Secondly, the lease is usually used to hide the true cost of the arrangement. Were the agreement a hire purchase agreement, with exactly the same consequences as to cost, the finance company would have to disclose the exorbitant interest rate. No sensible person would sign to take on such an agreement. They would see immediately that the interest rate makes the good'ol Barclaycard look like a model of financial probity and common sense. Instead, the figures are hidden, and all you ever see or hear is the smooth equivalent of "Nobbut tuppence a day 'guv".
There is also the absence of transparency about what is the actual price of the machine itself as sold to the finance company. You can not, typically, discover just what was the purchase price, and compare it with what you might have paid in cash from a third party. Similar considerations apply to the costs of repair. The leasing arrangement is used to hide any real information, and to let the punter do no more than contemplate the shiny new copier and the "tuppence a day, m'lud"
The third problem is that the contractual relationships and responsibilities are thrown up in the air, and lie where they fall, in a rather untidy heap. The person who bought it does not repair it, and any warranty was given by somebody else to that finance company, and you can't sue on it. Repair and maintenance obligations can quickly falter when any one part of the contracting team falls by the way-side.

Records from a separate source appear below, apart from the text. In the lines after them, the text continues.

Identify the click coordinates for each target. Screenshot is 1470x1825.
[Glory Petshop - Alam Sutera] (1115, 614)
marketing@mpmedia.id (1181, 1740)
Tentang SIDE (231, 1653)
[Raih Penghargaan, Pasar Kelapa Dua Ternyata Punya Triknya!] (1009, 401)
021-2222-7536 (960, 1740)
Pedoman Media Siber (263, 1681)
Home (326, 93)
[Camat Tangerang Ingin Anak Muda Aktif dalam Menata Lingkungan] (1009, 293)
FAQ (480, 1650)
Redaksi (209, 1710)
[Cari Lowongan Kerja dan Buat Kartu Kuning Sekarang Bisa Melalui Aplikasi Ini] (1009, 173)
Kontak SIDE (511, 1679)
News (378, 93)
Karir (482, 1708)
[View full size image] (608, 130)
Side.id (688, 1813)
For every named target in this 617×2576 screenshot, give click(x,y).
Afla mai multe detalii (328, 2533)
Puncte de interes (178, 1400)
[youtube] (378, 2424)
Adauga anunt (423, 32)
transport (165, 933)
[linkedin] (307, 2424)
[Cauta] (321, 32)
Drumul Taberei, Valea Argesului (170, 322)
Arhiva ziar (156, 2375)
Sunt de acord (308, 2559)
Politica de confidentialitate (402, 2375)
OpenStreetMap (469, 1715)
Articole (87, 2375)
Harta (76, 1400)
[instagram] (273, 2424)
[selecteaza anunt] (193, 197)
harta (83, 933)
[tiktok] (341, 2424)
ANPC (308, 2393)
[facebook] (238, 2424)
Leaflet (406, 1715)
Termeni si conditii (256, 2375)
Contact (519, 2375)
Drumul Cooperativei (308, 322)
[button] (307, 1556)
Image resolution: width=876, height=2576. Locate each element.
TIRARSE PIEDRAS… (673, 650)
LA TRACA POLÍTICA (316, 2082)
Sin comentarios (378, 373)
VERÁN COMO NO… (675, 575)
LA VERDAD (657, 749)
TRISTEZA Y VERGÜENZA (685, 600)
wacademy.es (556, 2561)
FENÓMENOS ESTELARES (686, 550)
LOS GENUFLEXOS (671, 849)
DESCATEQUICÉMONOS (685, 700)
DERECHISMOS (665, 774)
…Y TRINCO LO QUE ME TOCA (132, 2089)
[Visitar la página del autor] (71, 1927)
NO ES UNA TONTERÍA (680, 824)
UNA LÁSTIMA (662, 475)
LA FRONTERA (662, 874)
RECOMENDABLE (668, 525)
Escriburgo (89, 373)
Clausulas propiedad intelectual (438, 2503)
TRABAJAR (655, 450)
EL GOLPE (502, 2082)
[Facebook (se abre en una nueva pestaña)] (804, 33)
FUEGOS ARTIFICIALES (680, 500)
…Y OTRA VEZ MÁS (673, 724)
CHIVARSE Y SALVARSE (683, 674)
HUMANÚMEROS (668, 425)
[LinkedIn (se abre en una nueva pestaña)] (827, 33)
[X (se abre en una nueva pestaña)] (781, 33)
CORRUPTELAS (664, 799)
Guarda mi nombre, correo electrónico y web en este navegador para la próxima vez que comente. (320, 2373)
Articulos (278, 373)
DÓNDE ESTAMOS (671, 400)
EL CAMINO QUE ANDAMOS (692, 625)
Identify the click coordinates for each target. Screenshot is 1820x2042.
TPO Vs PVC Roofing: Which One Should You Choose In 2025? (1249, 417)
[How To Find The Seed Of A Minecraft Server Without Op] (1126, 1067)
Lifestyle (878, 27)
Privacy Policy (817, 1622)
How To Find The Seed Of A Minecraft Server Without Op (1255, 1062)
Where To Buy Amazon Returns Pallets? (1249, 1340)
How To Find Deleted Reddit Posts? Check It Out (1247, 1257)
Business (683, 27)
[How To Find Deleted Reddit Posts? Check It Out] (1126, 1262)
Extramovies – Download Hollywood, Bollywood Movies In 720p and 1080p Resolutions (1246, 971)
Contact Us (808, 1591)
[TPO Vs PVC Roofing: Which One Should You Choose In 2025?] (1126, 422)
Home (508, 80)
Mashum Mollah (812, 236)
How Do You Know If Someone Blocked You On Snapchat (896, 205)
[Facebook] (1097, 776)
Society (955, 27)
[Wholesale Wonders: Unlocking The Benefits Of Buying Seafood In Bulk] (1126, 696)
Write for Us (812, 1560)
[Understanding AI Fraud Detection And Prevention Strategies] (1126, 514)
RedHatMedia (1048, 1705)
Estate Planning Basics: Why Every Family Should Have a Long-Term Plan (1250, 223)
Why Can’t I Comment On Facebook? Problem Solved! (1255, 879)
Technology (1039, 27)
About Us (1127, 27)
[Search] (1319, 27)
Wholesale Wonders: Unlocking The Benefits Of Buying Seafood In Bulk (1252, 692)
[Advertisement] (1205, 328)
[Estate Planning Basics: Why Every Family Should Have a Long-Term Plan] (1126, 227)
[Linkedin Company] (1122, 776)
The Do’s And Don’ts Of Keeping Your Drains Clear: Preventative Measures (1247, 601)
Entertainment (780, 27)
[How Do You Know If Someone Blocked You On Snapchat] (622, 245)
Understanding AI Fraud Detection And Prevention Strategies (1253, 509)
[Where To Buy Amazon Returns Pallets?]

Similar problems occur with people and their cars. It is common for car buyers to lease their cars, and find that year after year, and for car after car, the debt, the commitment, keeps growing, and the prospects of ever ceasing to pay reduce to nil. In effect the same car debt is rolled over from one car loan/hiring contract to the next, and the next, and so on.
We are sure that there will be many people who take on leasing agreements, and are happy with them. There must be. I am sure that there must be. Where are they?